Russia, poised to enter a recession, will burn through its rainy-day funds in three years if the government doesn’t change the budget structure, according to Finance Minister Anton Siluanov.
With oil prices at $60 a barrel, Russia’s economy may contract about 4 percent next year and have a budget deficit of more than 3 percent of output, Siluanov told reporters in Moscow. The ministry will use these estimates and an exchange rate of 51 rubles per dollar to review the 2015 budget.

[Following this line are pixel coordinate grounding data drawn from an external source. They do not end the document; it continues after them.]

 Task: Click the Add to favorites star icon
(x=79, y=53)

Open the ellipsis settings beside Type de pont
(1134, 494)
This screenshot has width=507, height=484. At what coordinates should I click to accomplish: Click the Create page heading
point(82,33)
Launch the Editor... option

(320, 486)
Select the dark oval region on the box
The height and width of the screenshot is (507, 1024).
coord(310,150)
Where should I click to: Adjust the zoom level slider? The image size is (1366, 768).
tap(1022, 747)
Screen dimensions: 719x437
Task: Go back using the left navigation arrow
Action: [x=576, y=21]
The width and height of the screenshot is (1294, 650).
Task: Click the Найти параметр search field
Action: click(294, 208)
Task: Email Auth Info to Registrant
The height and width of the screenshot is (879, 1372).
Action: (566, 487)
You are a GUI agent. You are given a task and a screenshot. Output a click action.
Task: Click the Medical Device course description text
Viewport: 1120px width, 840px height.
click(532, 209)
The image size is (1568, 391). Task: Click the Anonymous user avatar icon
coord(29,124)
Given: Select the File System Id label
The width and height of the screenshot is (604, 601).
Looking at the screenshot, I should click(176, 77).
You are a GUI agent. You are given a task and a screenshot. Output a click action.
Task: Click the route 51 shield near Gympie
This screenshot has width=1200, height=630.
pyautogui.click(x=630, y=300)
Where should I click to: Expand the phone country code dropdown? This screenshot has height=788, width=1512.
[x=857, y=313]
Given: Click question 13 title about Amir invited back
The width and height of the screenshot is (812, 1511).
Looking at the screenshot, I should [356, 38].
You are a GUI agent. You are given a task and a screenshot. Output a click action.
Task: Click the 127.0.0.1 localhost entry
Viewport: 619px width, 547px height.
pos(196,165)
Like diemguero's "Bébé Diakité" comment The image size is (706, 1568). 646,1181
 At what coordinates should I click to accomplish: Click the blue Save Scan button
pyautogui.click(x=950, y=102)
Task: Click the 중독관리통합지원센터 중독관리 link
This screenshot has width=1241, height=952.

Russia is facing its first recession since 2009, and the contraction may last for two years, according to economists in a Bloomberg survey. Oil, its biggest export earner, is trading near a five-year low, compounding the effect of sanctions imposed by the U.S. and its allies over President Vladimir Putin’s annexation of Crimea in March. The deterioration puts Russia at risk of a downgrade to below investment grade, Standard & Poor’s said this week.
“If no decisions are made, we’ll burn through all the reserves in 2016-2017,” Siluanov said. “At one third of all budget spending, defense has too large a share. We need to reshuffle and restructure spending for infrastructure, education and so on.”
Russia’s international reserves, which include central bank’s reserves and two sovereign wealth funds, have shrunk by about one-fifth this year to $398.9 billion as of Dec. 19 as the Bank of Russia sought to defend the currency. Policy makers rolled out measures to ease foreign-currency refinancing as $120 billion debt payment looms next year after the U.S. and European Union limited Russia’s access to international capital markets.
The Reserve Fund held the equivalent of $88.9 billion as of Dec. 1, while the National Wellbeing Fund, created to cover long-term outlays for social spending, was equal to $80 billion.
The ministry has said it will use at least 500 billion rubles from the Reserve Fund to cover next year’s fiscal gap and plans to invest money from the Wellbeing Fund to boost banks’ capital and to finance infrastructure projects.
Oil is heading for the biggest annual drop since 2008 amid slowing global demand growth. Brent, the benchmark for more than half of the world’s crude, fell 0.3 percent to $60.06 in London, dropping from $115 a barrel in was in June.
The ruble has lost more than 39 percent against the dollar this year, the worst performance after Ukraine among about 170 currencies tracked by Bloomberg. It has rebounded from a record low of 80.10 last week on the government and central bank’s measures.
The budget deficit will reach about 0.7 percent of gross domestic product in 2014 due to a 1-trillion ruble plan for bank recapitalization, according to Siluanov. Previously, the ministry saw a budget surplus of 0.7 percent, he said.
Parliament approved the 1 trillion-ruble plan as part of the government’s steps to prevent the ruble’s collapse from spreading into a banking crisis. Other measures include the doubling of insured deposits and a possible investment of as much as 10 percent of the National Wellbeing Fund to boost lenders’ capital.